Canelo appears to be in the best shape of his life and stronger physically and mentally. Golovkin defeated Daniel Jacobs in March on points, but it was a tough and competitive fight throughout. This has led many to believe that the Kazakh has lost a step, but is that true?

Golovkin has dominated the middleweight division for quite some time, and his 23-consecutive knockout streak was snapped against Jacobs, but there are levels to champions, and although ‘Triple-G’ was wiping guys out, he wasn’t facing the kind of an opponent with the pedigree of Jacobs, who notably won four New York Golden Gloves championships.

Most ringsiders had Golovkin ahead by two rounds, and the fourth-round knockdown also played a factor. Whether he has lost a step remains to be seen.

But another question must be asked. Have Canelo’s last two fights prepared him for what he is about to face?

Canelo defeated Julio Cesar Chavez Jr. in May in a battle for Mexican supremacy at a catch-weight of 164 pounds. It was not much of a fight as Chavez didn’t even try and went through the motions as Alvarez pitched a shutout. Immediately following the bout, Canelo-GGG was announced inside the ring.

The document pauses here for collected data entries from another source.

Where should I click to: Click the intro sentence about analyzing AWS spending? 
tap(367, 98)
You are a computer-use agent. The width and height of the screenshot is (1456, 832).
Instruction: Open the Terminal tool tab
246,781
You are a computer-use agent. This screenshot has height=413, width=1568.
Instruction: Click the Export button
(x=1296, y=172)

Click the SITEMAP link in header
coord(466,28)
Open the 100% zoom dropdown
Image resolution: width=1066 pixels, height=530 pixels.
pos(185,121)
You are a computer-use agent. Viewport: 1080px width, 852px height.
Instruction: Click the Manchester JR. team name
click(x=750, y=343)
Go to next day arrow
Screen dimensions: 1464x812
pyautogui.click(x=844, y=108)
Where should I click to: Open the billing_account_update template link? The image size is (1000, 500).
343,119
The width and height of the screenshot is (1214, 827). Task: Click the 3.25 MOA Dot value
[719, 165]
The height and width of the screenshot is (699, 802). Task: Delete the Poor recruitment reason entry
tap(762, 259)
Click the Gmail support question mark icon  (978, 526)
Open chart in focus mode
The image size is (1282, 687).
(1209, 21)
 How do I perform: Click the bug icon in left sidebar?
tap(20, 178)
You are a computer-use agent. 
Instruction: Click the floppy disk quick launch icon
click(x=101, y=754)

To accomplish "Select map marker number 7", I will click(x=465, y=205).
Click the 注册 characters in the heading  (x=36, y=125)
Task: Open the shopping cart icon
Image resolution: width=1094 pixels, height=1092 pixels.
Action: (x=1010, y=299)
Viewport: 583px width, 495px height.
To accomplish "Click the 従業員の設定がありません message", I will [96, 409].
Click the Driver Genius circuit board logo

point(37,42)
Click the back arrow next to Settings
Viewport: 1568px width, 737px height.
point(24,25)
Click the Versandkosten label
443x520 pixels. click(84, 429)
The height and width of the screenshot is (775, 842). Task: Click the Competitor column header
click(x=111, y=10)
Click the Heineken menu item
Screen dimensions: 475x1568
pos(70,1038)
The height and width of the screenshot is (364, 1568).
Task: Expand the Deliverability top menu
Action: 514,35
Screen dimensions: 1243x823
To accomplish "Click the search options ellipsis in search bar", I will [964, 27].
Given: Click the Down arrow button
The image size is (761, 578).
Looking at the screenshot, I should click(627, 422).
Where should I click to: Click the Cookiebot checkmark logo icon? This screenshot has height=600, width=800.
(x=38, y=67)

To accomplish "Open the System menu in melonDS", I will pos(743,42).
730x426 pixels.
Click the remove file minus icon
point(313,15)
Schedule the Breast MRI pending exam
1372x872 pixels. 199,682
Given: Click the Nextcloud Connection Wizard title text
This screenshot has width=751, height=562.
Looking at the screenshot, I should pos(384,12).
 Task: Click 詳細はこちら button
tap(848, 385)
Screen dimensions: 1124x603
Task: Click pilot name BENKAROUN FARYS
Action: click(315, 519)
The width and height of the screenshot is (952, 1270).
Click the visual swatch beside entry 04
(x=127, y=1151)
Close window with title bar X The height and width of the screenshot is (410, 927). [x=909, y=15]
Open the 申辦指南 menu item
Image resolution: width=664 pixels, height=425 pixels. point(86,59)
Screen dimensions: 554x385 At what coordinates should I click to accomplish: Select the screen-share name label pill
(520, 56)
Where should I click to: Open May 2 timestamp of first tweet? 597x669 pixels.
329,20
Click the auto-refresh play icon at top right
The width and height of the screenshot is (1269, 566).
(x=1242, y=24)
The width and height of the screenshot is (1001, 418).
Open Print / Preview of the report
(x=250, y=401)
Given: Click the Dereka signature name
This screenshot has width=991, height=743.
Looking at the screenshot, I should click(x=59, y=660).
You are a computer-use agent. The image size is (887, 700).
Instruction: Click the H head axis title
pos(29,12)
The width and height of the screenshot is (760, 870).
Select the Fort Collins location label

With the way Chavez was fighting that night, Golovkin would have likely knocked him out. Now, Canelo is going to face a hungry and determined middleweight; not a Chavez Jr., and it appears his power did not coincide with the increase in weight. The drop from 164 to 160 could make a slight difference in his favor. Canelo also fought Liam Smith last year and although he injured his right hand early, he still knocked him out to claim the WBO super welterweight world title last year.

Of course, Liam Smith is no Gennady Golovkin. Any injury or handicap against the champion could be very detrimental. Hand health is important to the longevity of any boxer and this is guaranteed to be an all-out war. If his hands aren’t 100 percent, that might also become a factor. Golovkin is no spring chicken, either, at 35 years of age with a long and distinguished amateur record.

Canelo is the better boxer and is known for his sharp, accurate body work, and phenomenal counter-punching. If he wants to beat Golovkin, he’ll have to take the wind out of him, and a consistent body attack does just that. However, Golovkin is very underrated defensively, and of course, you can never underestimate the colossal power in his hands. If Canelo gets too aggressive early and gets caught, the fight changes entirely.

If the bout gets into deep waters, as we expect it will, the harder it will get for Canelo, who tends to get tired by the eighth round. That gives a tremendous advantage to Golovkin.

When the best fight the best, the variables go all over the board like a calculus student studying for their final exam. This is what boxing is all about and the fans are going to get what they deserve.